Digital communication relies heavily on regular expressions to make it work. These are sequences of characters that specify a search pattern in the text. It is usually these types of patterns that are used by string-searching algorithms when they are attempting to “find” and/or “replace” strings or when they are attempting to validate input. Regular expression techniques are developed in theoretical computer science and formal language theory.

A regular expression (regex) is a sequence of characters that specifies a search pattern. Regexes are commonly used in text processing tasks, such as finding and replacing specific patterns of characters in a body of text.

Regexes can be used to search for patterns of characters in a string, or to match or replace strings based on specific patterns. They are often used in text editors, programming languages, and command-line utilities to perform these types of tasks.

Regexes are powerful because they allow you to define complex search patterns using a compact and concise syntax. For example, you can use a regex to search for all the email addresses in a document, or to find and replace all instances of a particular word in a piece of text.
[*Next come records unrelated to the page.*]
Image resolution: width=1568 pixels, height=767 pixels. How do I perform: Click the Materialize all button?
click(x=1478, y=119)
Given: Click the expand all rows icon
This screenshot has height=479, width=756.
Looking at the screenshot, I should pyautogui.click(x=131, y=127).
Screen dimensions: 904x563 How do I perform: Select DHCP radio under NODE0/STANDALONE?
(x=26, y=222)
There are many different flavors of regexes, with different syntax and capabilities. Some of the most commonly used regexes are based on the Perl programming language, and are known as “Perl-compatible regular expressions” or PCREs.

Regexes can be used for a wide range of text processing tasks, such as:

• Searching for specific patterns of characters in a body of text
• Validating that a string matches a specific pattern (e.g. to ensure that a password meets certain criteria)
• Extracting specific substrings from a larger string (e.g. to extract all the email addresses from a document)
• Finding and replacing strings based on specific patterns (e.g. to replace all instances of a particular word in a piece of text)
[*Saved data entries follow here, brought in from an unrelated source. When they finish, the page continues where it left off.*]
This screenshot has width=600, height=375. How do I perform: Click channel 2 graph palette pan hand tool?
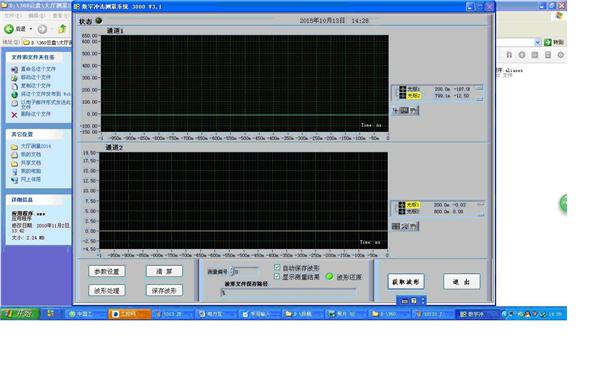pos(414,226)
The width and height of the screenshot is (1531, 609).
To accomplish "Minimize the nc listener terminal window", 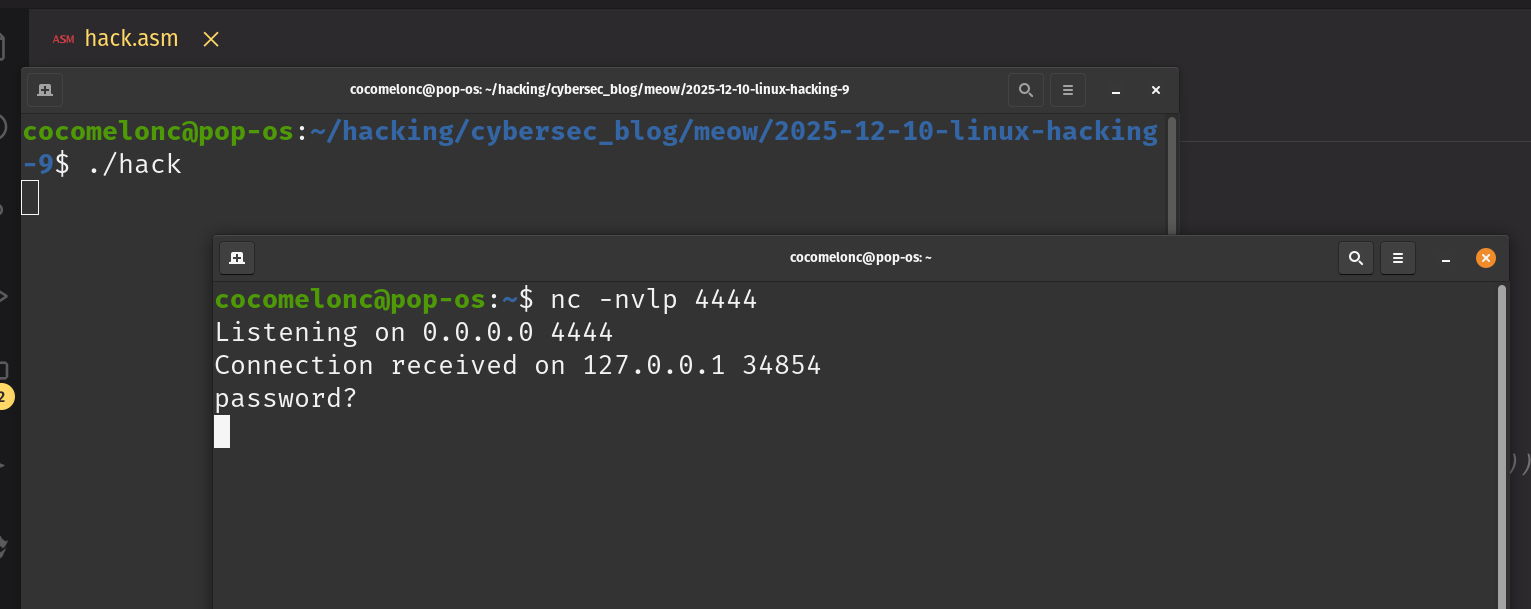I will pos(1446,258).
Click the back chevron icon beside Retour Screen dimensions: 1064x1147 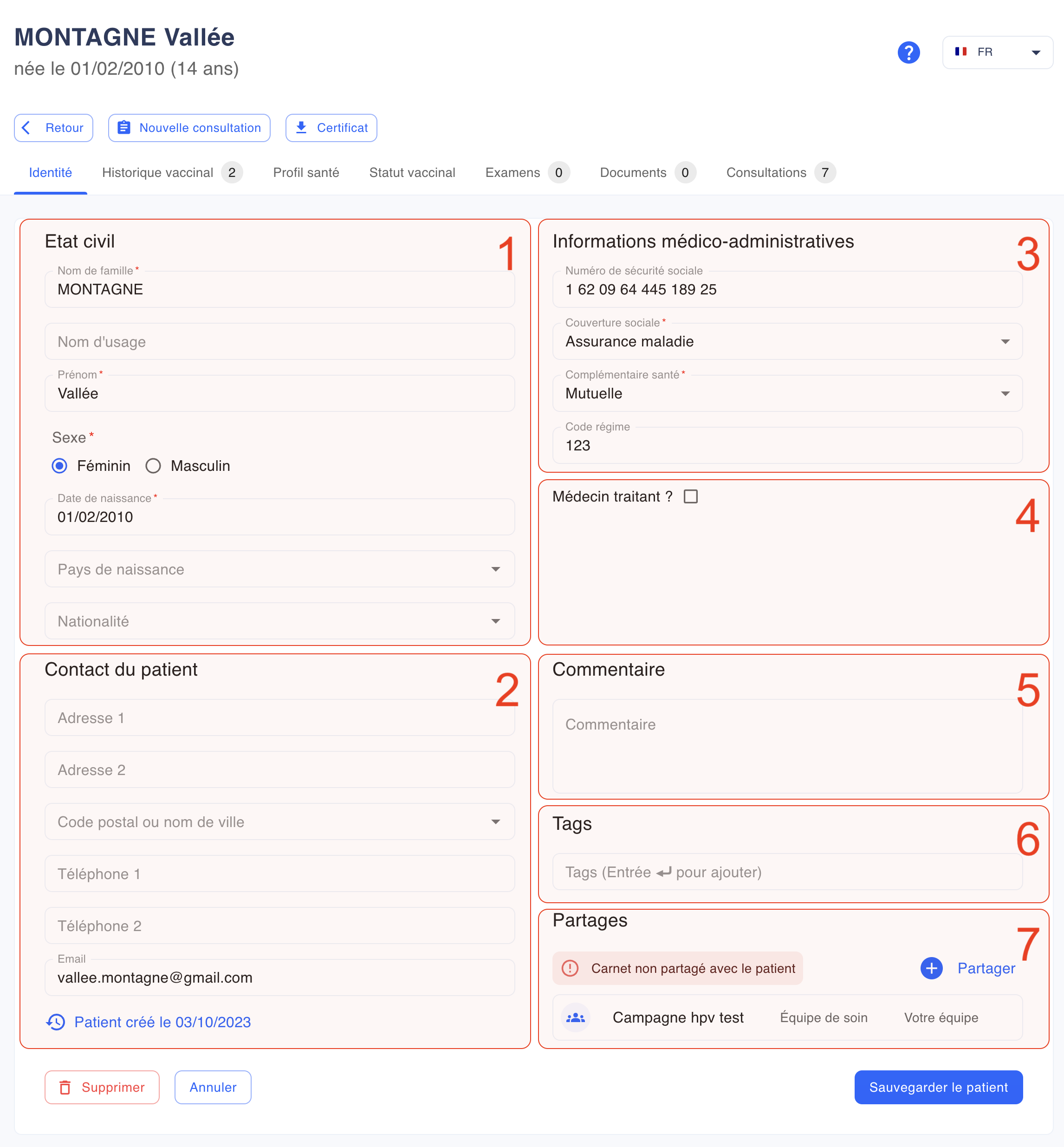point(26,128)
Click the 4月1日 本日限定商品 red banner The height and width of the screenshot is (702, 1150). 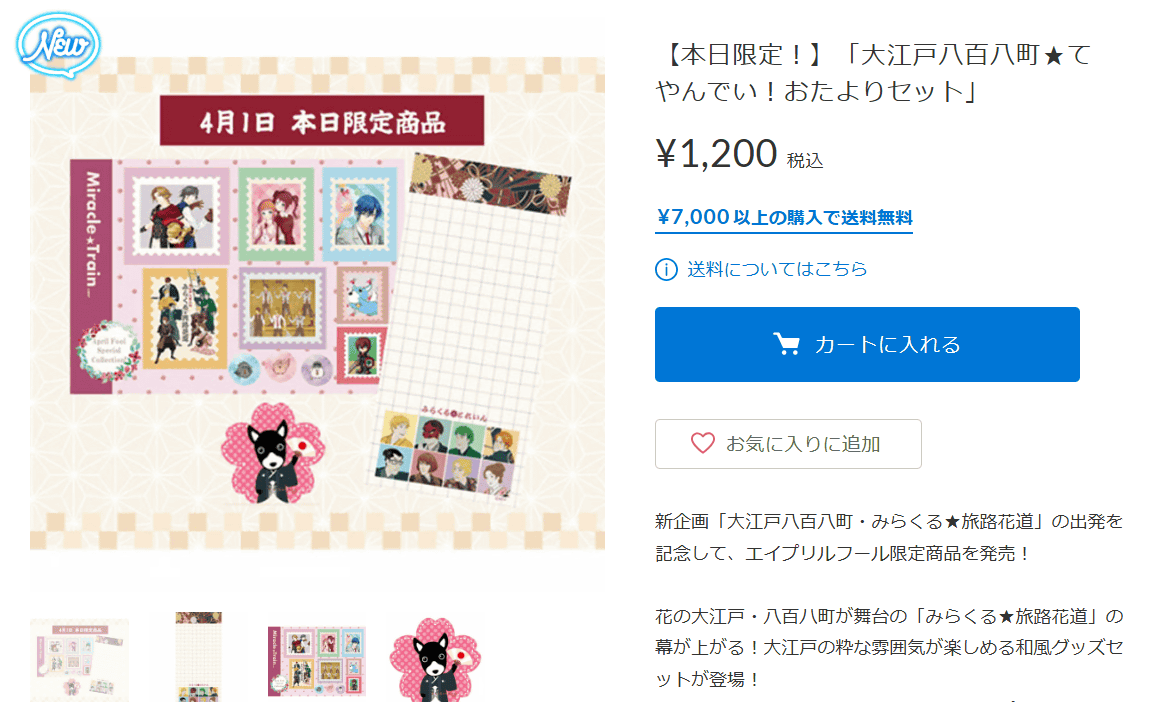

It is common to use regular expressions and other text processing utilities, for example sed and AWK, to search and replace in text processors, as well as in lexical analysis and in text processing. The majority of general-purpose programming languages support regex capabilities either natively or with the aid of libraries. Examples of such languages include Python, C, C++, Java, and JavaScript.

An example of a regular expression is to locate a word spelled two different ways in a text editor, the regular expression seriali[sz]e matches both “serialise” and “serialize”.

## Character Classes

All characters used in digital communication can be categorized the classes shown in the table below.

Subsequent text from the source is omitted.